What is being asked — Only the lines below from the one containing "Task: Pause recording in top bar" through the last line should be set down, exactly as written and with no pictures.

(Collected data)
^^^^

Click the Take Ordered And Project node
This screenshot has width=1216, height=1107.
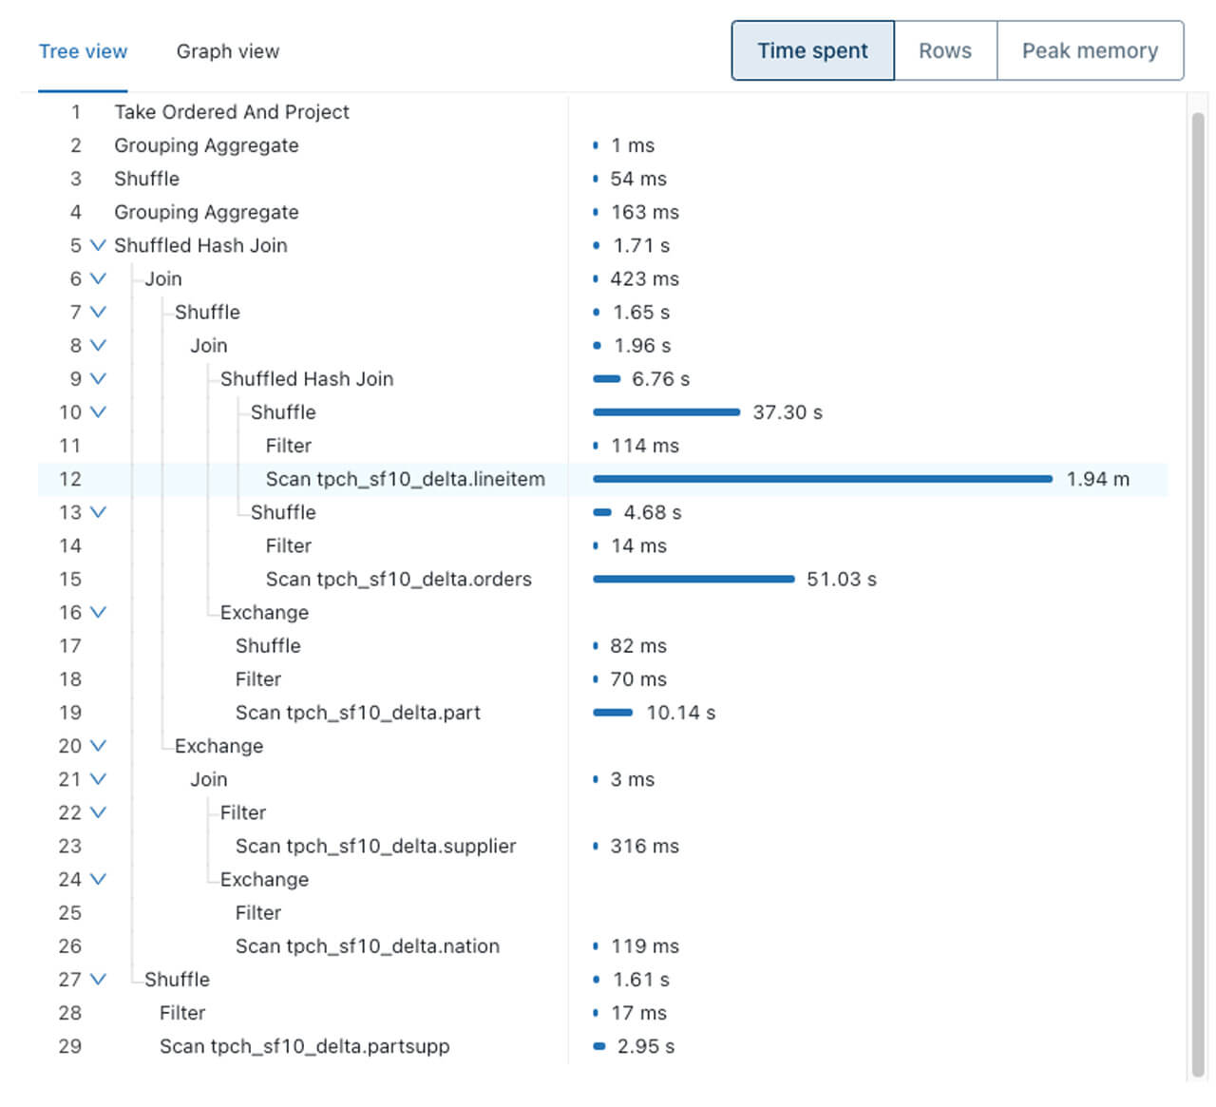click(232, 112)
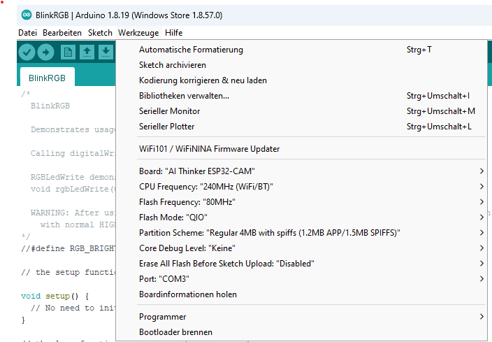Select Serieller Monitor from the menu

(x=169, y=111)
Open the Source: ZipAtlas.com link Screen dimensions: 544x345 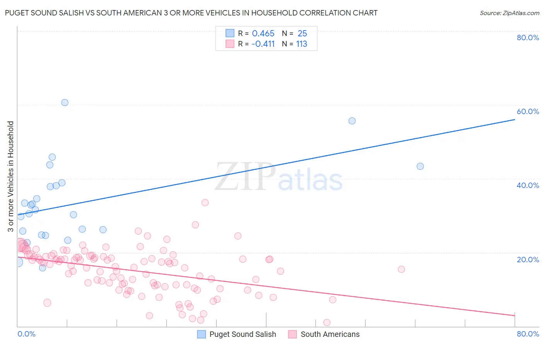click(x=510, y=13)
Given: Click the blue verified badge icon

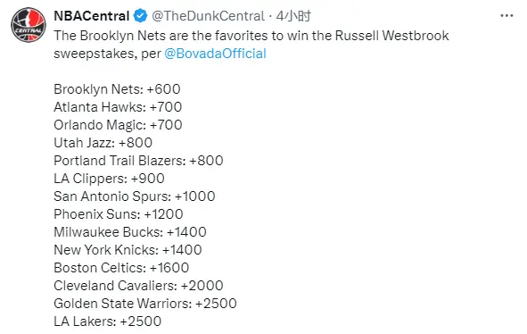Looking at the screenshot, I should pyautogui.click(x=140, y=16).
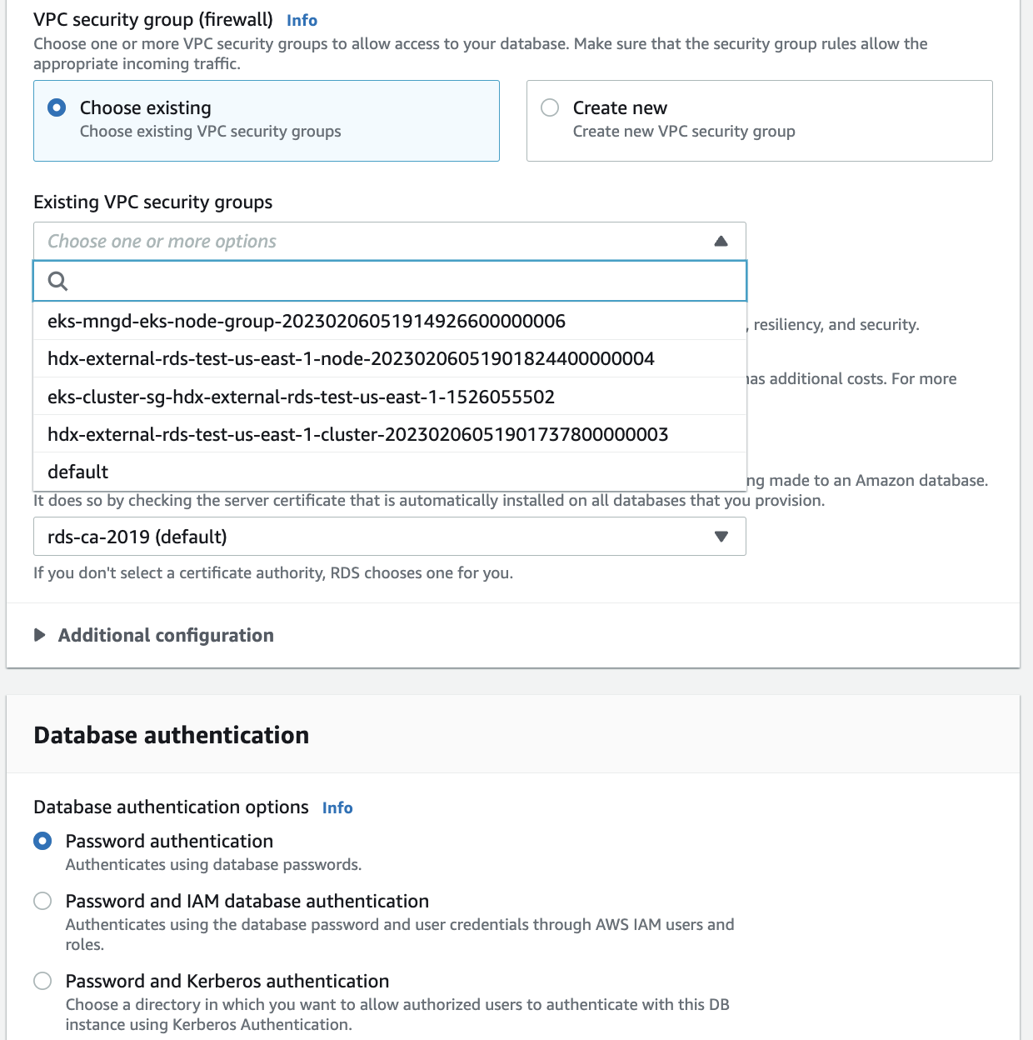Expand the Additional configuration section
This screenshot has width=1033, height=1040.
[40, 636]
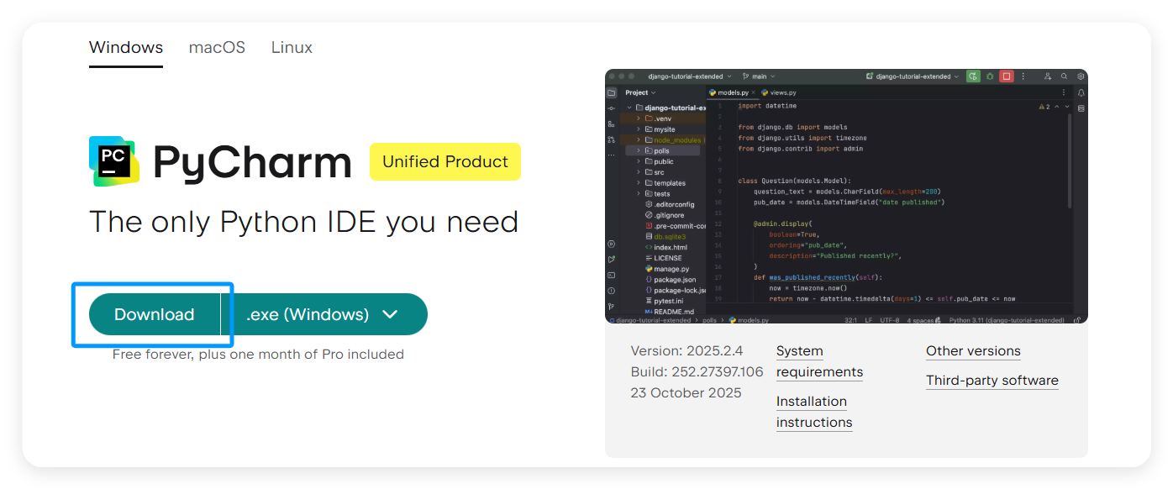The height and width of the screenshot is (489, 1173).
Task: Click the IDE settings gear icon
Action: 1081,76

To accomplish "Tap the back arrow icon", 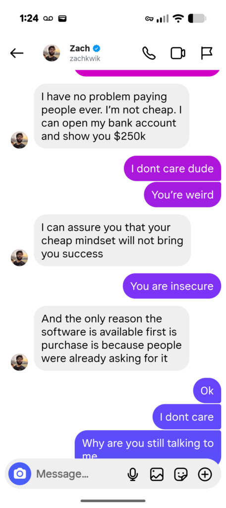I will [x=17, y=53].
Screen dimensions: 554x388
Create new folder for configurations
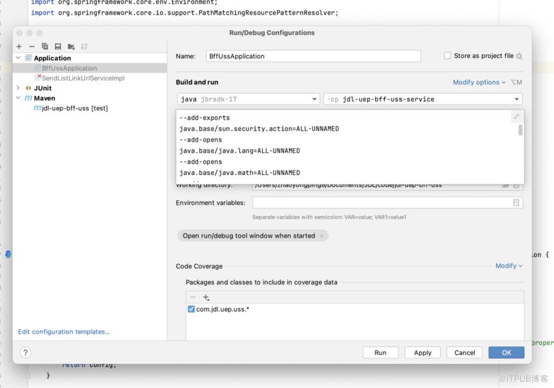[71, 46]
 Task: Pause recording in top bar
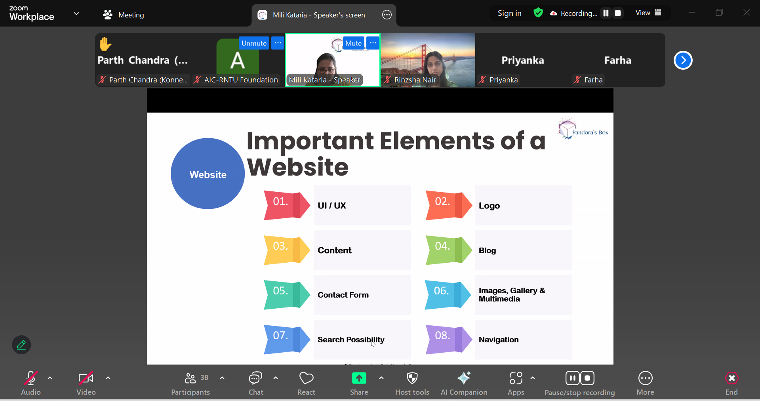606,13
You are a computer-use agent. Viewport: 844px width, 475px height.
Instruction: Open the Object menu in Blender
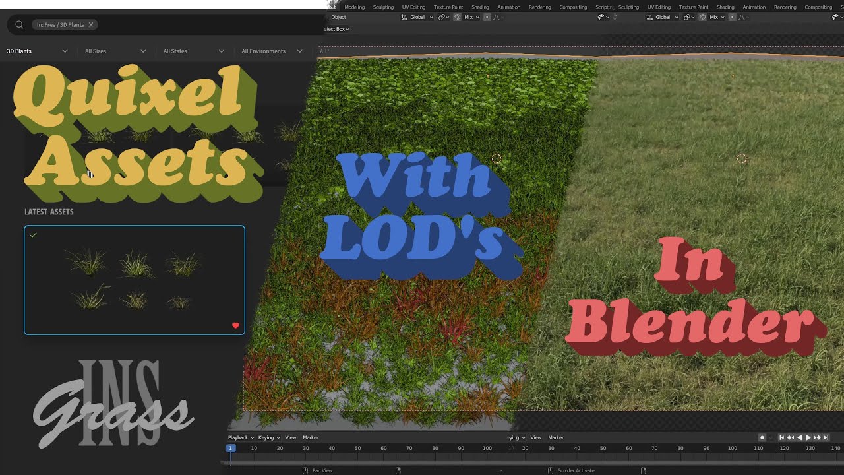[x=338, y=17]
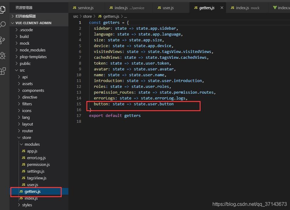Open the Source Control activity icon
Image resolution: width=290 pixels, height=210 pixels.
(3, 40)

^^^^

Answer area —
 Task: Pause recording in top bar
606,13
You are a computer-use agent. Viewport: 844px width, 475px height.
Instruction: Open the Object menu in Blender
[x=338, y=17]
Open the Source Control activity icon
Image resolution: width=290 pixels, height=210 pixels.
(3, 40)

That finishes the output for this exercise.